Section one of the Sherman Act provides that "[e]very contract, combination in the form of trust or otherwise, or conspiracy, in restraint of trade or commerce among the several states, or with foreign nations is hereby declared to be illegal." The broad language of this section has been slowly defined and narrowed through judicial decisions.

The courts have interpreted the act to forbid only unreasonable restraints of trade. The Supreme Court promulgated this flexible rule, called the rule of reason, in Standard Oil Co. of New Jersey v. United States, 221 U.S. 1, 31 S. Ct. 502, 55 L. Ed. 619 (1911). Under the rule of reason, the courts will look to a number of factors in deciding whether the particular restraint of trade unreasonably restricts competition. Specifically, the court considers the makeup of the relevant industry, the defendants' positions within that industry, the ability of the defendants' competitors to respond to the challenged practice, and the defendants' purpose in adopting the restraint. This analysis forces courts to consider the pro-competitive effects of the restraint as well as its anticompetitive effects.

*What you are asked to do*.
Extend the passage on Section one of the Sherman Act, beginning after its final sentence. The material following this passage is unrelated to it.

*Given data*.
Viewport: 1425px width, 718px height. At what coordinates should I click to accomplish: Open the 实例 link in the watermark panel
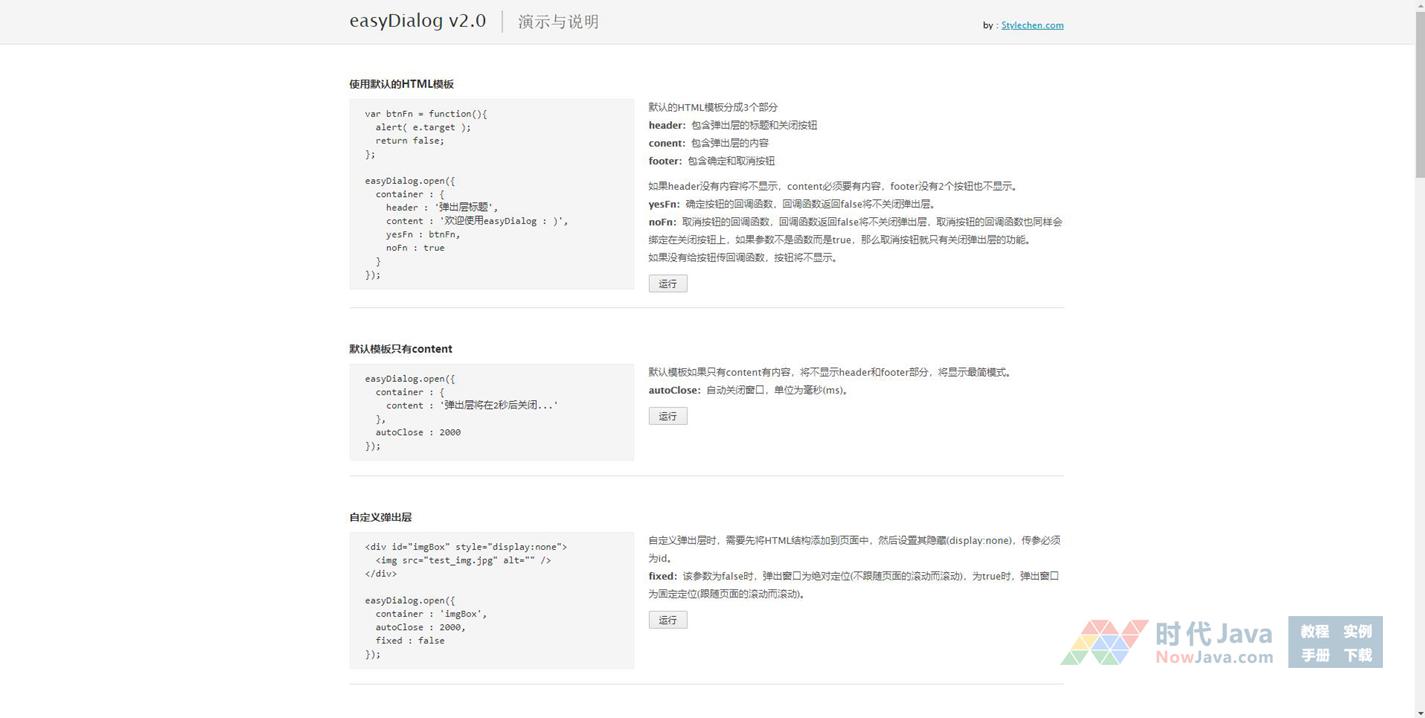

*Expected answer*.
The Supreme Court has also declared certain categories of restraints to be illegal per se: that is, they are conclusively presumed to be unreasonable and therefore illegal. For those types of restraints, the court does not have to go any further in its analysis than to recognize the type of restraint, and the plaintiff does not have to show anything other than that the restraint occurred.

Restraints of trade can be classified as horizontal or vertical. A horizontal agreement is one involving direct competitors at the same level in a particular industry, and a vertical agreement involves participants who are not direct competitors because they are at different levels. Thus, a horizontal agreement can be among manufacturers or retailers or wholesalers, but it does not involve participants from across the different groups. A vertical agreement involves participants from one or more of the groups — for example, a manufacturer, a wholesaler, and a retailer. These distinctions become difficult to make in certain fact situations, but they can be significant in determining whether to apply a per se rule of illegality or the rule of reason. For example, horizontal market allocations are per se illegal, but vertical market allocations are subject to the rule-of-reason test.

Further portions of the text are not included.